**Data:**

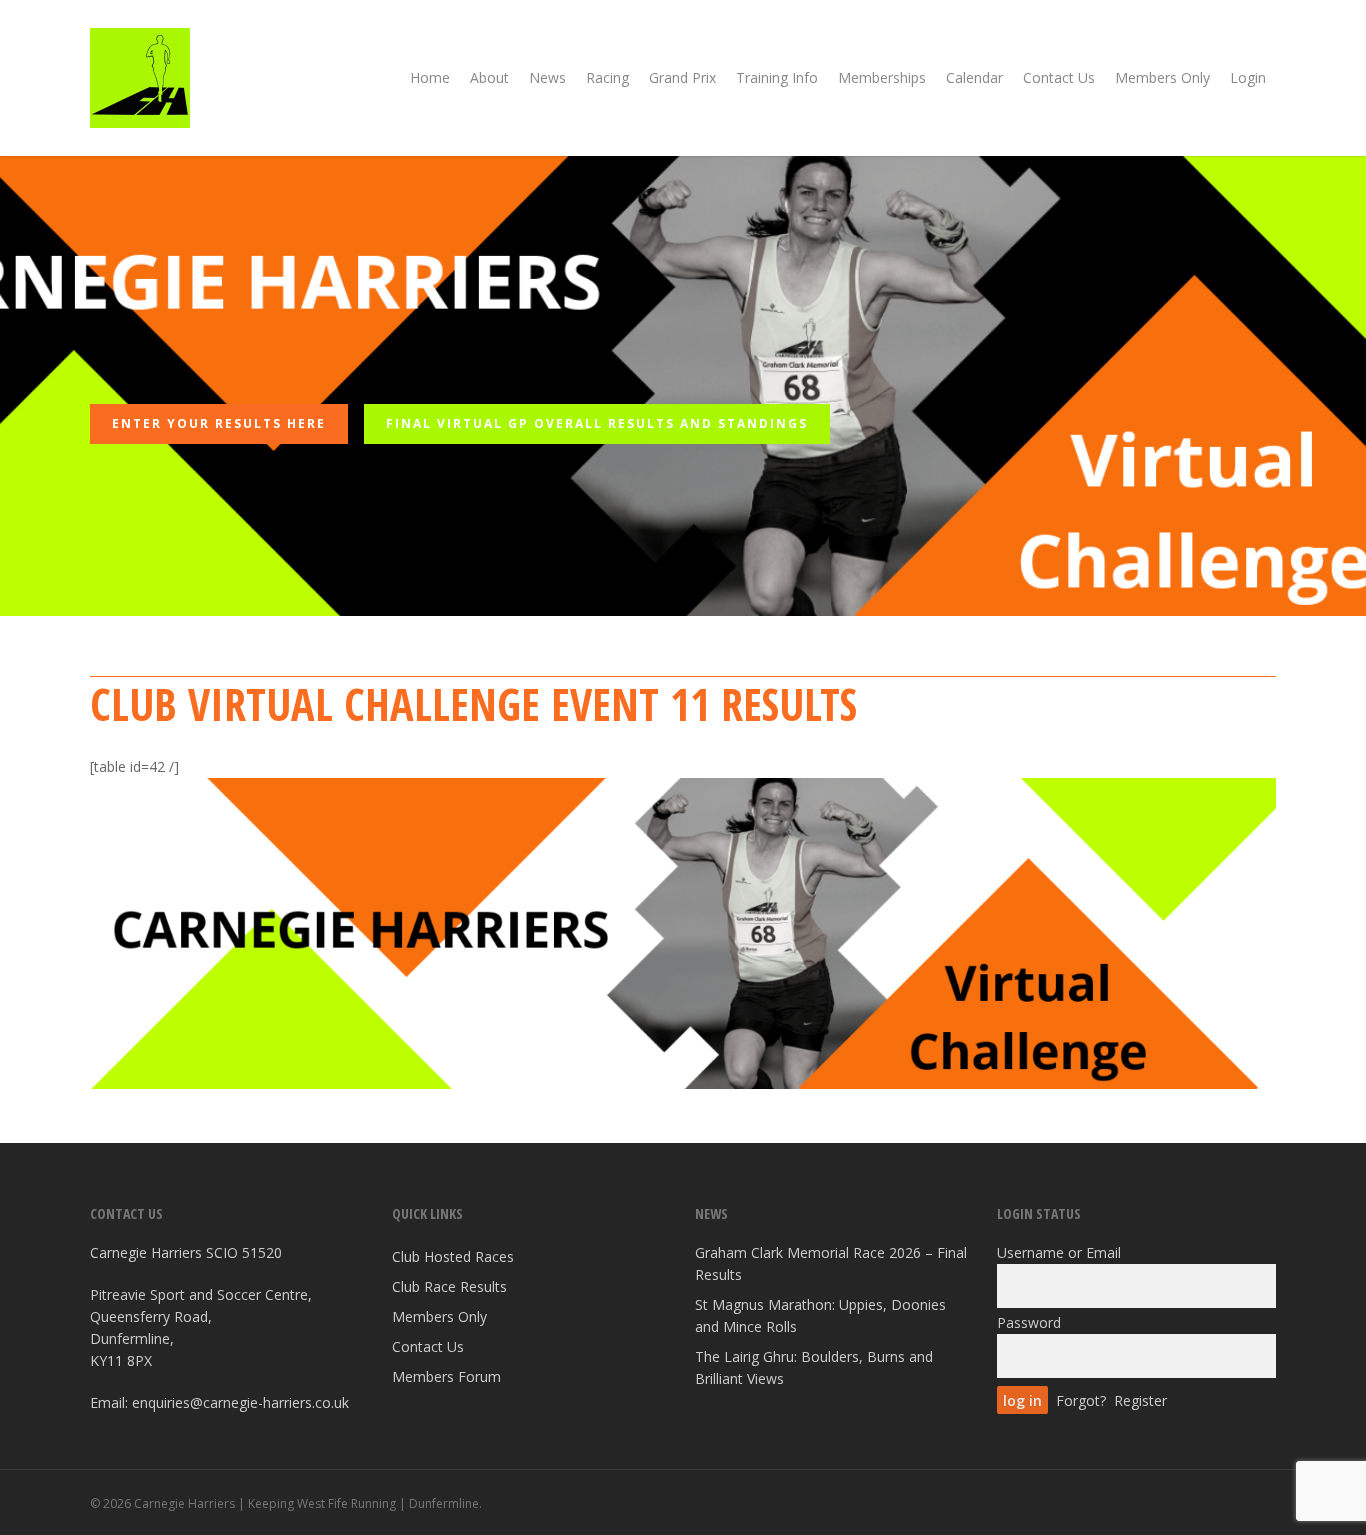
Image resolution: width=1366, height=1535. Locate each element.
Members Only (439, 1316)
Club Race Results (449, 1286)
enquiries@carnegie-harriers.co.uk (240, 1402)
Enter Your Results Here (219, 423)
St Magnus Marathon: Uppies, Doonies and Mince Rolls (820, 1315)
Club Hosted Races (453, 1256)
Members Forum (446, 1376)
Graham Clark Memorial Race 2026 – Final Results (831, 1263)
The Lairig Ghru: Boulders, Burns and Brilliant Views (814, 1367)
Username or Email (1059, 1252)
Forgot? (1081, 1400)
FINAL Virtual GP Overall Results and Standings (597, 423)
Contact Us (428, 1346)
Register (1140, 1400)
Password (1029, 1322)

**How to complete this task:**
Print the lines from the beginning of the records up to and including the line containing "Graham Clark Memorial", word for word, with no pictures.

**Written response:**
Image resolution: width=1366, height=1535. Locate each element.
Members Only (439, 1316)
Club Race Results (449, 1286)
enquiries@carnegie-harriers.co.uk (240, 1402)
Enter Your Results Here (219, 423)
St Magnus Marathon: Uppies, Doonies and Mince Rolls (820, 1315)
Club Hosted Races (453, 1256)
Members Forum (446, 1376)
Graham Clark Memorial Race 2026 – Final Results (831, 1263)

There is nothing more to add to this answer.